Chinese smartphone giant Xiaomi has completed the official business registration of its electric vehicle unit, marking the latest milestone in its push into the automotive sector, Reuters reported.
The new unit, to be called Xiaomi EV, opened with registered capital of 10 billion yuan ($1.55 billion) and Xiaomi CEO Lei Jun as its legal representative, Xiaomi said in a statement. Some 300 staff have so far been employed to join the EV unit and it continues to recruit talent, it said.
According to Reuters, the smartphone maker confirmed its foray into electric cars in March, pledging to invest $10 billion over the next 10 years.
Xiaomi said on Wednesday it has since conducted more than 2,000 interview surveys and visited over 10 industry peers and partners. However, it has revealed few details of its strategy for the automotive sector or vehicle types it intends to launch.
Last week, the company said it purchased autonomous driving technology startup Deepmotion for over $77 million, in an effort to boost research and development.
Walmart to hire 20,000 supply chain workers ahead of holiday season
Walmart has planned to hire 20,000 workers at its supply chain division and raise wages ahead of the busy holiday season anticipating higher demand.
As per Reuters, the roles, which will be a mix of part time and full time jobs, would be hired at across more than 250 Walmart and Sam's Club distribution centers, fulfillment centers and transportation offices, the retailer said in a statement.
The world's biggest retailer also hired around 20,000 seasonal workers last year in its e-commerce fulfillment centers to meet the holiday demand.
The average wage for supply chain workers would be $20.37 per hour, the statement added, which compares with the company's announcement of $15.25 an hour average wage pay in February. Walmart, however, did not disclose its costs for the new hiring.
The move by Walmart comes as retailers across the US were worried that they will not have enough workers in stores and warehouses during the holiday shopping season because of the nationwide labor shortage due to the pandemic, prompting them to raise wages this year.
Walt Disney to move Hotstar content to Hulu, ESPN+ in US
Walt Disney said on Tuesday that content from its streaming service Hotstar — home to India's IPL cricket tournament and original shows like Aarya — will migrate to its ESPN+ and Hulu streaming platforms in the United States.

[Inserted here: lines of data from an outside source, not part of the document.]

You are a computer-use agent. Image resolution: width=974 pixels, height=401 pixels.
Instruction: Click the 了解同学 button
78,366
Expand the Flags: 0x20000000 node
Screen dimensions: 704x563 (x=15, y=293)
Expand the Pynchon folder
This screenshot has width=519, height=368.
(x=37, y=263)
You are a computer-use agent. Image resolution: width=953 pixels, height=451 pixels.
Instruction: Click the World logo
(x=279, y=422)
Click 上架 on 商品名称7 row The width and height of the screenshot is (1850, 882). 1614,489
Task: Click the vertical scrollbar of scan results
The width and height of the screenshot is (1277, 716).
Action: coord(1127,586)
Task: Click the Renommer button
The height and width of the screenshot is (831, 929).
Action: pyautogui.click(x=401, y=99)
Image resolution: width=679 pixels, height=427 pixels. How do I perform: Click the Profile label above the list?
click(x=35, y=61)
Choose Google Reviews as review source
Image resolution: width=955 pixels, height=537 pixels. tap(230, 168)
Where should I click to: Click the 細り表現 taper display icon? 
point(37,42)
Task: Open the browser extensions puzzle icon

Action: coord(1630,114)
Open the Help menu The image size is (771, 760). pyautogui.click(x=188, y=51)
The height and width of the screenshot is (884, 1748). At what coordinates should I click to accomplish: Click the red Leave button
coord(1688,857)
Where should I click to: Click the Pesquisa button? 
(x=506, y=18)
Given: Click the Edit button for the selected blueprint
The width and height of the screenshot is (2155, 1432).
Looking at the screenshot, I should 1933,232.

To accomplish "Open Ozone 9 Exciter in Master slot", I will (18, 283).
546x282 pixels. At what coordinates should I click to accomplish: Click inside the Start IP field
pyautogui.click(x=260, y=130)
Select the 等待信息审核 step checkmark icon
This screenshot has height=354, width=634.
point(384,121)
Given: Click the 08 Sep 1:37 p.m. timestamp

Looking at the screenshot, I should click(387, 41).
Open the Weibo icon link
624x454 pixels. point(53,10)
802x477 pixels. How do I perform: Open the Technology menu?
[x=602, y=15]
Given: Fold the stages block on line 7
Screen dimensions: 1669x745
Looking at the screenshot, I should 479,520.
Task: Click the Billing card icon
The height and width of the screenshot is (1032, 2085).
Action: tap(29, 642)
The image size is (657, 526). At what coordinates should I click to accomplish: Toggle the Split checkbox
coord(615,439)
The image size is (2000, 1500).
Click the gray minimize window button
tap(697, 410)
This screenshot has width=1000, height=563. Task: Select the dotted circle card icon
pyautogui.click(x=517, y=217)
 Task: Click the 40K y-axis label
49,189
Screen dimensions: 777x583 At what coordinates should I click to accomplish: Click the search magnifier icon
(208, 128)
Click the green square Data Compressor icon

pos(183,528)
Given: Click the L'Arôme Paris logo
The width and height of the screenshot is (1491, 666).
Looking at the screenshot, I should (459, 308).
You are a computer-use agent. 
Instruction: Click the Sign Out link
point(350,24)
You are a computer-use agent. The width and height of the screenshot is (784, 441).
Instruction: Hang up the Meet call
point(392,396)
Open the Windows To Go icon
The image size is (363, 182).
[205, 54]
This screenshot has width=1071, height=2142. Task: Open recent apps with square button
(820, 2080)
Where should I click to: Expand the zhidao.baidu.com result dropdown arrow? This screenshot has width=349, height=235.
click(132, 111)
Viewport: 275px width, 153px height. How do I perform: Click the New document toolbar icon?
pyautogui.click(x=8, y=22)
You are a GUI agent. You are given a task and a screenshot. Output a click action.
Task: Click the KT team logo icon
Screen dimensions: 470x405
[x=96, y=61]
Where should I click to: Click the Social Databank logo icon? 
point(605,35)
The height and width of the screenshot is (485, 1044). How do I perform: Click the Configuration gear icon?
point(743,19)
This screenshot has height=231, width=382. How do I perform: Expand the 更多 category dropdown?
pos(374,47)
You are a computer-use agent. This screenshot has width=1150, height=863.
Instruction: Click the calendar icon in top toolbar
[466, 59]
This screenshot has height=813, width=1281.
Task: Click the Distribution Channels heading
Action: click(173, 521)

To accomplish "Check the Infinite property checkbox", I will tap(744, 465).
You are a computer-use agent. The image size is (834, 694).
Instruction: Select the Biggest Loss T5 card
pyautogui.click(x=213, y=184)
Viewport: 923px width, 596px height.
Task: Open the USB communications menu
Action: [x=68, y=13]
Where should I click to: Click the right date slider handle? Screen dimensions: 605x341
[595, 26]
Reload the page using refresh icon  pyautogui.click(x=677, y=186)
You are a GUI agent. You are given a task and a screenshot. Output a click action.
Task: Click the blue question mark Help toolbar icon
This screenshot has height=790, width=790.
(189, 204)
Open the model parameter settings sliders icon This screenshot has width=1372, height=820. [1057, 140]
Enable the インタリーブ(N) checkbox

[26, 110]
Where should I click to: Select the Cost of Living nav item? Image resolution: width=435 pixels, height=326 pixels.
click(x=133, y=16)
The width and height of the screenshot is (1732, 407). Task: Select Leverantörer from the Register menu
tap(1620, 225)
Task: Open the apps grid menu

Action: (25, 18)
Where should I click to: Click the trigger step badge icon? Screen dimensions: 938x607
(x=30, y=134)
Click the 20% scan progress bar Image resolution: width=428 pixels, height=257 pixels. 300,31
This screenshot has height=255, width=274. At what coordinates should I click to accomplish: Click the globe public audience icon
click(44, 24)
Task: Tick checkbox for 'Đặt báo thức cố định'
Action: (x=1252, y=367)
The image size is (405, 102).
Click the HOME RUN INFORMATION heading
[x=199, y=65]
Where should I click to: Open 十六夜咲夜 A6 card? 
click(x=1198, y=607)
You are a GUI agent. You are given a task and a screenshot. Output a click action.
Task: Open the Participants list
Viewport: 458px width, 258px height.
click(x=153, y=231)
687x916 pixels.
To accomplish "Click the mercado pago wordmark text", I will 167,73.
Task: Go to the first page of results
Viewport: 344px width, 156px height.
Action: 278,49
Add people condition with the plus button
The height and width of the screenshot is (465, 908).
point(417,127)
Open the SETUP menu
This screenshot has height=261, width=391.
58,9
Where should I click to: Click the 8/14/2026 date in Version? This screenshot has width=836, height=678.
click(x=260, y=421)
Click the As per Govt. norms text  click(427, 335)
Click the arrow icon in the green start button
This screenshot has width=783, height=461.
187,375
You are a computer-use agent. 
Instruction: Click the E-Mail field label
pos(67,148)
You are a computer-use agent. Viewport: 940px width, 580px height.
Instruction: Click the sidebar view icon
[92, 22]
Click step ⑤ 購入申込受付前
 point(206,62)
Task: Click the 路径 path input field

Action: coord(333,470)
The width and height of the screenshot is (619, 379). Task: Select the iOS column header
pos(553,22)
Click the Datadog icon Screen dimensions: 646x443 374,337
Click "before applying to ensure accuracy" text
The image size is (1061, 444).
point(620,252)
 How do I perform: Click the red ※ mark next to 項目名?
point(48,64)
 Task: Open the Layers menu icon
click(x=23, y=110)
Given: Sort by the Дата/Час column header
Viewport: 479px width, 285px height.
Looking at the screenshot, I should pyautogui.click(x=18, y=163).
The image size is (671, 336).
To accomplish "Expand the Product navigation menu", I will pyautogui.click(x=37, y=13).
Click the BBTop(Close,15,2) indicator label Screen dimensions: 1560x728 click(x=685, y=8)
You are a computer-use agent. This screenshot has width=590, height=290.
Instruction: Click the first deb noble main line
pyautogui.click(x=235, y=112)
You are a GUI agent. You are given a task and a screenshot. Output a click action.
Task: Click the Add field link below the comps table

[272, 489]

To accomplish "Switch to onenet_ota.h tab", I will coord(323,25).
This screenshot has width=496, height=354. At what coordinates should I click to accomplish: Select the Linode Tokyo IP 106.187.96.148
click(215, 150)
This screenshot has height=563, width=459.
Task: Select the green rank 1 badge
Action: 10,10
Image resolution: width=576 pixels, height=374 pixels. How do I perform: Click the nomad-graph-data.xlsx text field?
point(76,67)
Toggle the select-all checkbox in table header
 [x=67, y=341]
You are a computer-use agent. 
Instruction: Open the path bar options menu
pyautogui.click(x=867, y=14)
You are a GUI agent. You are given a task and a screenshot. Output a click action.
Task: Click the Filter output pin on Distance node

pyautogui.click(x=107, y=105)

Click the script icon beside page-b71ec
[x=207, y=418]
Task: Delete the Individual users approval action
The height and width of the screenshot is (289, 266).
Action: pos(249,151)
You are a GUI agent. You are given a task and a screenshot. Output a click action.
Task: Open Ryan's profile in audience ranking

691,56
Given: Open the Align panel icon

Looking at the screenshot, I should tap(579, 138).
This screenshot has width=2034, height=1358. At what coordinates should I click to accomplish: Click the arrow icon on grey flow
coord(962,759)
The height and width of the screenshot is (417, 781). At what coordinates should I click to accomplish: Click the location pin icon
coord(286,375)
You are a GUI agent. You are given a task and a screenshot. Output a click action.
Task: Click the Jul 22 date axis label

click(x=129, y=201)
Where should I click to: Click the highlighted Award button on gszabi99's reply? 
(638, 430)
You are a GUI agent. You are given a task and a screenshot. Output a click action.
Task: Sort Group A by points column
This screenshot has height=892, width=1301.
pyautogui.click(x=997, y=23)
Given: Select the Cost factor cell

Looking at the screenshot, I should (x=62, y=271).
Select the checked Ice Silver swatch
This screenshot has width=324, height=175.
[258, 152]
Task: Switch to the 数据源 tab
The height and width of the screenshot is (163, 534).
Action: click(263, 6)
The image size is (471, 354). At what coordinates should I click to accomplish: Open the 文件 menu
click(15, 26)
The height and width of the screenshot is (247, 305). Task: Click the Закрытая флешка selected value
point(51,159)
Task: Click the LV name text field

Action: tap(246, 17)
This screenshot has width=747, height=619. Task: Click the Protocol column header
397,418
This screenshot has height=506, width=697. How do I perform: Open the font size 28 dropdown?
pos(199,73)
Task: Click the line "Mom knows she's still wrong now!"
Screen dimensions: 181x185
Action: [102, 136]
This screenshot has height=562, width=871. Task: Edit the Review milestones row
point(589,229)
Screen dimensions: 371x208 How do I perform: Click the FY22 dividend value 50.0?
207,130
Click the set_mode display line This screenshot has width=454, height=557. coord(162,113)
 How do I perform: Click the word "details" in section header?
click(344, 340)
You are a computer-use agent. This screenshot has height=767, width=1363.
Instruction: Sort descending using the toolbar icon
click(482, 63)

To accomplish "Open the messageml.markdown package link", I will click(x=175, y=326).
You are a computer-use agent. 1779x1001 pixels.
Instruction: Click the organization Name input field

Disney, which has 174 million paying customers across its four streaming services, is looking to slowly consolidate its content into a Disney Bundle, which includes ESPN+, Hulu, Disney+, and more than 100,000 movies, TV episodes as well as sports events, Reuters reported.
Sports content from Hotstar will move to ESPN+, and Hotstar movies as well as TV shows will migrate to Hulu, which is home to series like The Handmaid's Tale.